That incident essentially ruined my relationship with my dad during those all-important adolescent years, and we were basically estranged well into my adulthood.

The great freedom fighter Frederick Douglass once said, "It's easier to build strong children than it is to repair broken men."

I was a broken man, struggling emotionally for years with how to repair the relationship with my father, whom I'd long since forgiven, but with whom I still didn't have a loving relationship.

Enter Muhammad Ali.

As a child, my fondest memories of the good times with my dad all revolved around watching those historic Ali fights on TV. My dad loved Ali -- not just for his mastery of the sweet science in the ring, but for his courage to be a truthteller.

And I'd never seen a man so willing to speak the truth, no matter the consequences. And so, Ali, the freest Black man I'd ever seen, became my hero, too.

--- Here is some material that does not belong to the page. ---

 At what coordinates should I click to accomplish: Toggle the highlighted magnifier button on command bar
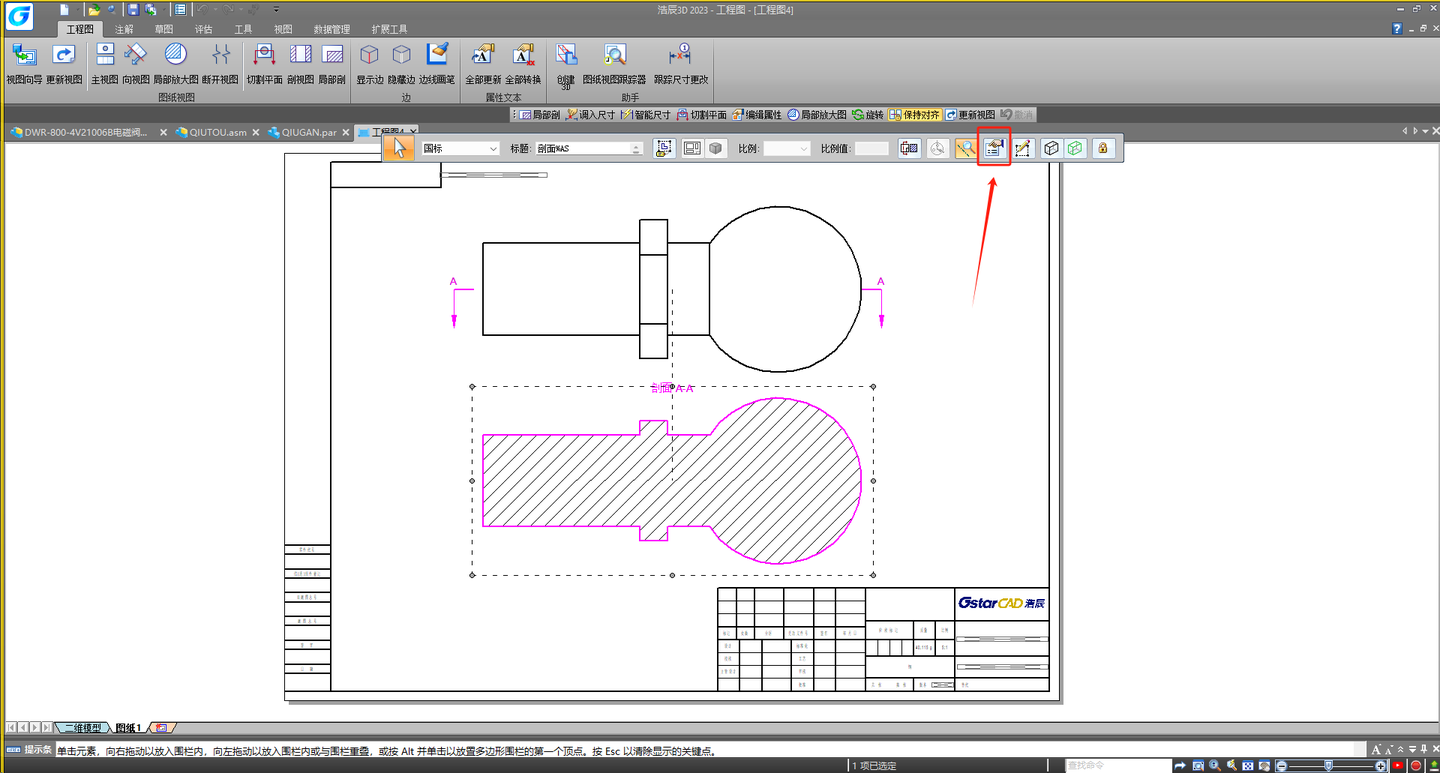(965, 148)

I could never have imagined that I'd ever grow up to meet the champ, interview him many times, hang out with him, and eventually be honored to call him a friend and a brother. But sometimes your life exceeds your dreams.

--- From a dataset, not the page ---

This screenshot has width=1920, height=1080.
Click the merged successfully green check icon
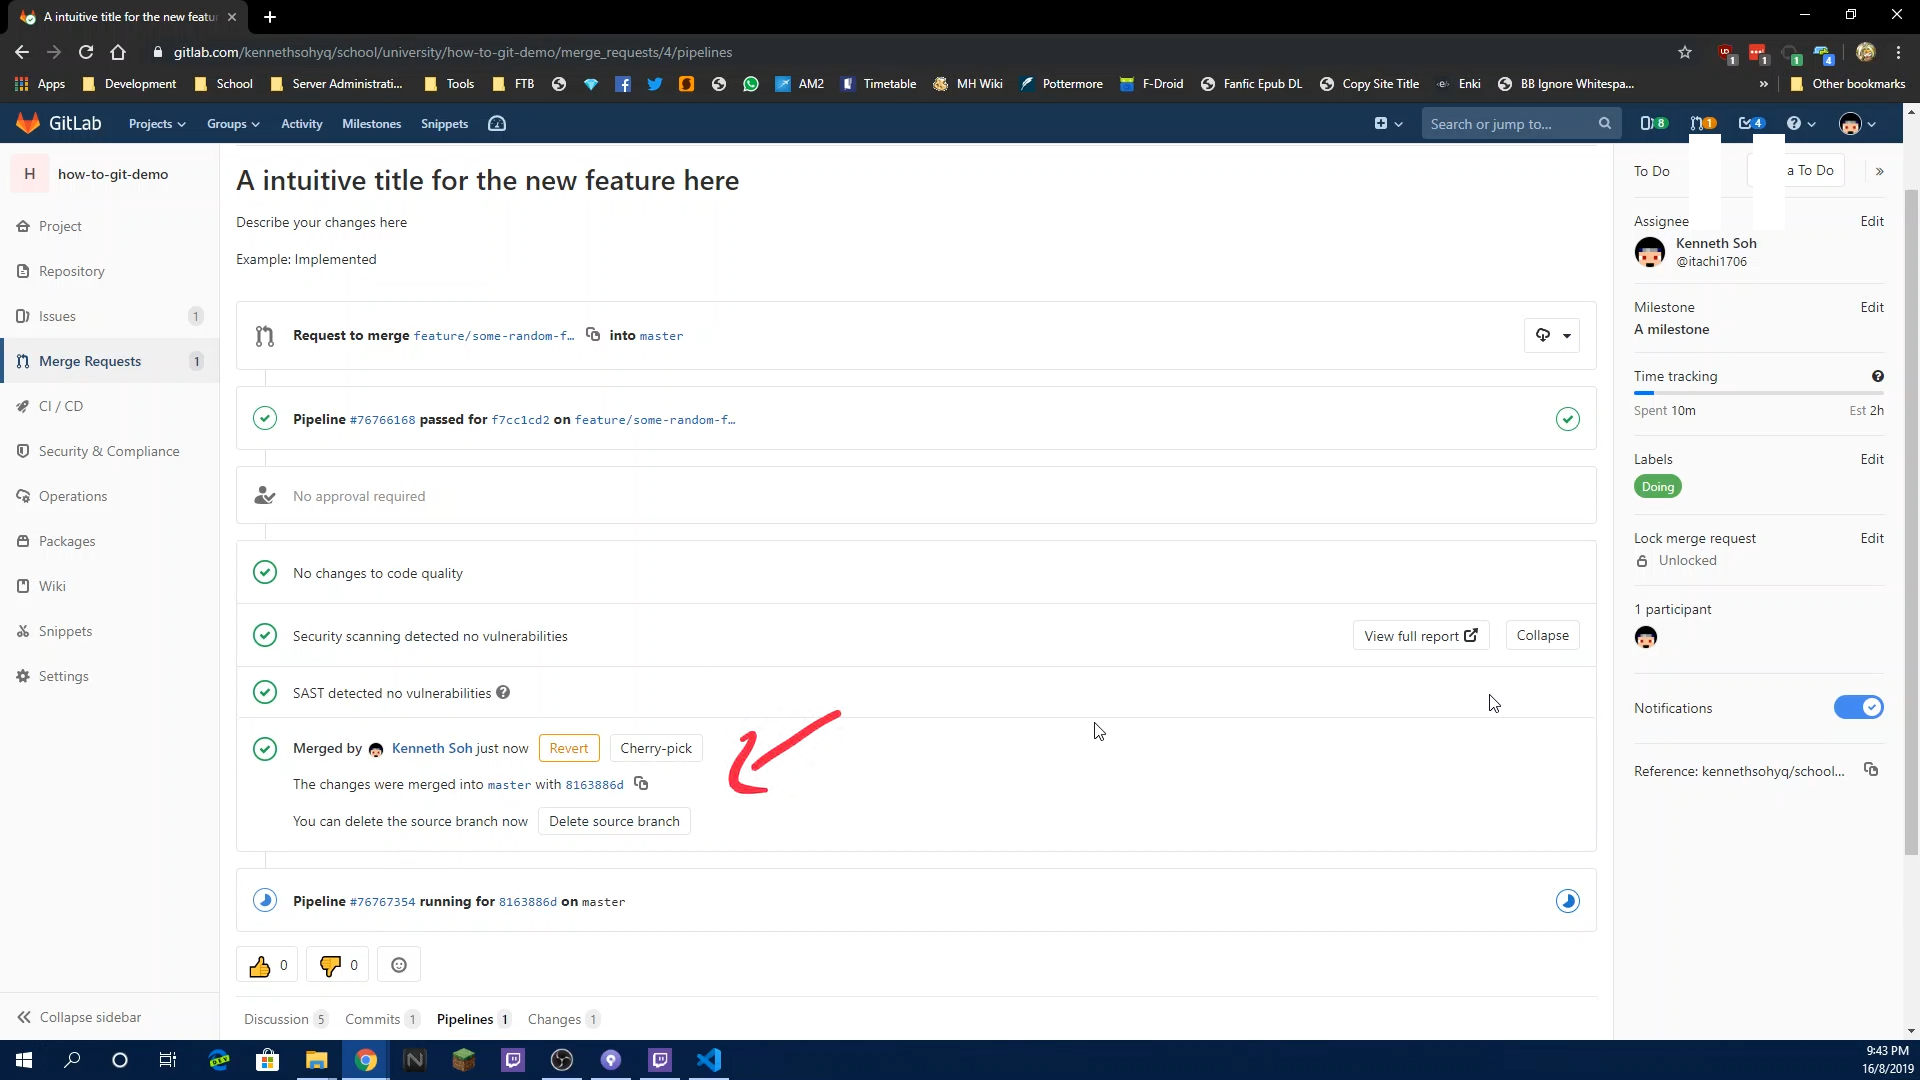click(x=265, y=748)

Muhammad Ali poses with Tavis Smiley's father, Emory. Tavis Smiley

I hosted an event in his honor one night, and decided to surprise my dad by taking him as my guest. I reserved a seat for my dad at the head table, right next to Ali.

I guess you can imagine how this story ends. I've only seen my dad cry twice in his life: once when his father died, and the night he met Muhammad Ali.

Ali was always the people's champ, but his lifetime of giving to others is what he'll be most treasured for. He felt that his love and service to everyday people was the rent he paid for the space he occupied.

And as such, he always made you feel like you were the most important person in the room.

He certainly made my dad feel that way, and every time I saw the champ from that night forward, I gave him a big hug and thanked him profusely for being the healing that helped to repair my relationship with my father.

In a year where we've lost some good ones, the world is especially going to miss The Greatest of All Time.

We all owe Muhammad Ali a debt that we can never repay. I know I do.